03_datasets.tex

\section{Action Recognition Datasets}
\label{sec:datasets}

\subsection{UCF-101}

All the 13,320 action clips are extracted from 2,500 initial videos.


\subsection{Kinetics}

The training of action recognition systems, which are applicable to the real world, e.g. by adding vision system to robots or by processing existing video streams from cameras heavily relies on the kind and amount of data that is available for training.


\subsection{Charades (Activities of Daily-Living)}

The creation of the Charades dataset \cite{sigurdsson_hollywood_2016} by the Allen Institute of Artificial Intelligence in 2016 addressed common flaws in existing action recognition datasets.
As our earlier survey revealed, publicly available action recognition datasets stem from three common sources:
\begin{enumerate}
    \item Videos are created in controlled environments by filming a finite set of actors performing given actions.
    \item Videos are sampled from movies or television broadcasts, and then labeled either manually or using video-metadata.
    \item Videos are gathered from the internet, i.e. from video platforms such as YouTube.
\end{enumerate}

Datasets from (1.) usually lack the desired variety needed for enabling proper generalization of machine learning approaches and are comparably small, due to the cost of capturing and labeling such data through a single institution.

Datasets from (2.) and (3.) are heavily biased towards entertaining videos, and therefore provide action samples in rather atypical settings and executions.

The authors note, that it is nearly impossible to find enough videos of people performing \textit{boring} everyday actions to create a vision system applicable in real-world environments.

The charades dataset was therefore created and annotated using a crowdsourcing strategy, which the authors call \textit{Hollywood in Homes}.
It relies on Amazon Mechanical Turk (AMT) workers scripting, filming and annotating the videos for the dataset.

\begin{figure}[H]
    \centering
    \includegraphics[width=\textwidth]{img_datasets/charades_amt_creation}
    \caption{Processing stages to create the Charades datset. \texttt{AMT} denotes the incorporation of worker from the Amazon Mechanical Turk service. \cite{sigurdsson_hollywood_2016}} 
    \label{fig:charades_amt_creation}
\end{figure}

Figure \ref{fig:charades_amt_creation} illustrates creation of the dataset in multiple stages:

\begin{enumerate}
    \item \textbf{Sampled Words \textrightarrow\  Scripts}\\
    By analyzing a total of 549 Movies focussing on the 15 most common indoor rooms of domestic households, the authors derived a list of 40 objects and 30 actions which occured most often in these scenes.

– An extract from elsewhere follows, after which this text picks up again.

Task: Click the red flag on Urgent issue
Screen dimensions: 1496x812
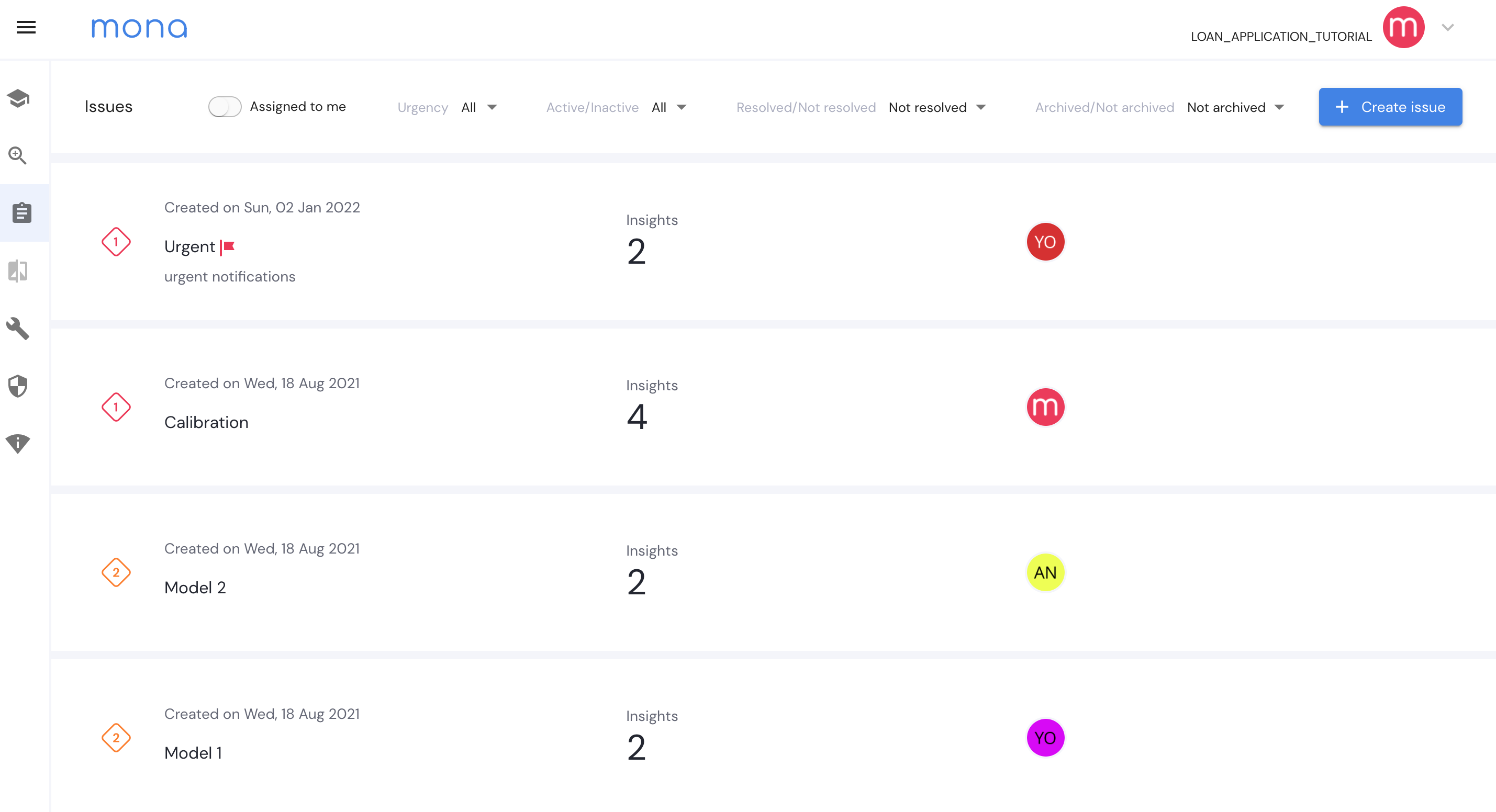Action: [228, 247]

The names of five randomly selected objects, five randomly selected actions and one randomly selected room were given to an AMT worker to combine into realistic activities scripts, that could occur in this room.
\item \textbf{Scripts \textrightarrow\  Recorded Videos}\\
    The previously created activity scripts are given to AMT workers to act out and record the described series of actions in an approximately 30 seconds long video. Analyzing the previously created activity scipts, the most frequent (verb, proposition, noun) triplets could be grouped into 157 action classes.
\item \textbf{Recorded Videos \textrightarrow\  Annotations}\\
    AMT workers annotate the created videos in multiple ways: Short description of the observed actions in text, identification of the present action classes, temporal localizaiton of the observed action classes and identification of the present objects.
\end{enumerate}

This crowdsourcing-based approach results in 9,848 videos created by 267 different people over three continents.
In total, the datasets contains $66,500$ temporally localized individual action instances.
Thereby each video contains on average 6.8 videos.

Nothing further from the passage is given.